In early March, the Bureau asked the commission to suspend ME1 operations until it was satisfied that the line’s integrity had not been impaired by the sinkholes, which it said were as much as 20 feet wide and 15 feet deep.

Now, the Bureau says it is satisfied that there’s no threat to the integrity of ME1, which was built in the 1930s and previously carried gasoline to western Pennsylvania. Since the natural gas boom in the Marcellus shale starting in the mid-2000s, the line has been repurposed to carry propane, butane and ethane from western Pennsylvania eastwards to a terminal at Marcus Hook in Delaware County.

“Having considered the corrective action taken by SPLP [Sunoco Pipeline], as well as the corrective action planned to be taken, I&E avers that those concerns have been adequately addressed,” the Bureau said in a document posted on the PUC’s website.

The Bureau said it is “of the opinion that the integrity of the ME1 pipeline has not been compromised by the soil subsidence events that triggered this investigation, and consequently I&E does not oppose SPLP’s request to resume transportation service on its ME1 pipeline.”

The Bureau’s recommendation is due for consideration at a PUC public meeting on Thursday.

The PUC first estimated the investigation would take 10 to 14 days. Sunoco later said it needed to do an additional investigation that would take four to six weeks, and offered to pay for the temporary relocation of residents of the five homes on one side of Lisa Drive because of the disruption caused by excavation in their back yards.

Sunoco said in an April 27 filing with the PUC that it had done “comprehensive” integrity and geophysical tests and had investigated the geology of the area behind the Lisa Drive homes.

“The testing showed that there was no, and is no, impairment to ME1 from the subsidence; that there are no integrity issues preventing the pipeline from restarting, and that geological conditions at the site are suitable for the continued operation of the line,” the company said.

To provide extra protection to the “subsurface,” Sunoco said it would use open-cut construction – in which a pipeline is laid in a trench – rather than the previously planned horizontal directional drilling (HDD) for the remainder of Mariner East 2 construction at the Lisa Drive right-of-way.

“SPLP appreciates that safety concerns trump economic concerns,” the company said in its filing. “However, here the safety allegations have been resolved and the continuing economic impact of this shut-down should be neither disregarded nor compounded by delay.”

Andrew Neuwirth, an attorney for Lisa Drive homeowners Russell and Mary March, who have sued Sunoco, rejected the company’s assurances that ME1 is safe and the geology is stable.

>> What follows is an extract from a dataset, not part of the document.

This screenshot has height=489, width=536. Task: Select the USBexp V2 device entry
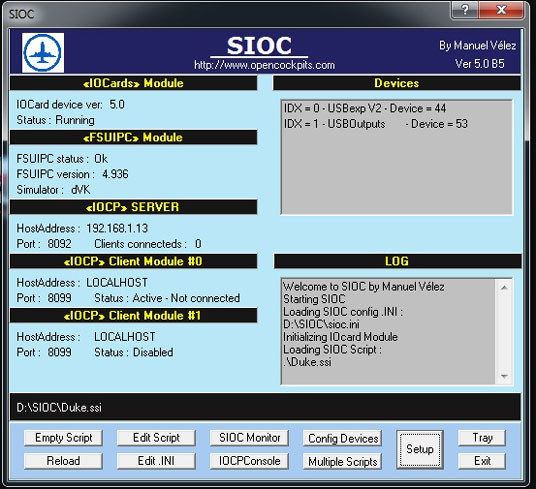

“I believe that the damage to the subsurface and the community has already been done and likely cannot be repaired,” Neuwirth said in a statement. “I believe that Sunoco has already caused damage to home values in the area. Nobody trusts Sunoco’s pronouncements and people are begging for the regulators to protect them from harm.”

ARM, a contractor hired by the Bureau to investigate ME1, said the ground at Lisa Drive had been stabilized by Sunoco’s use of grout.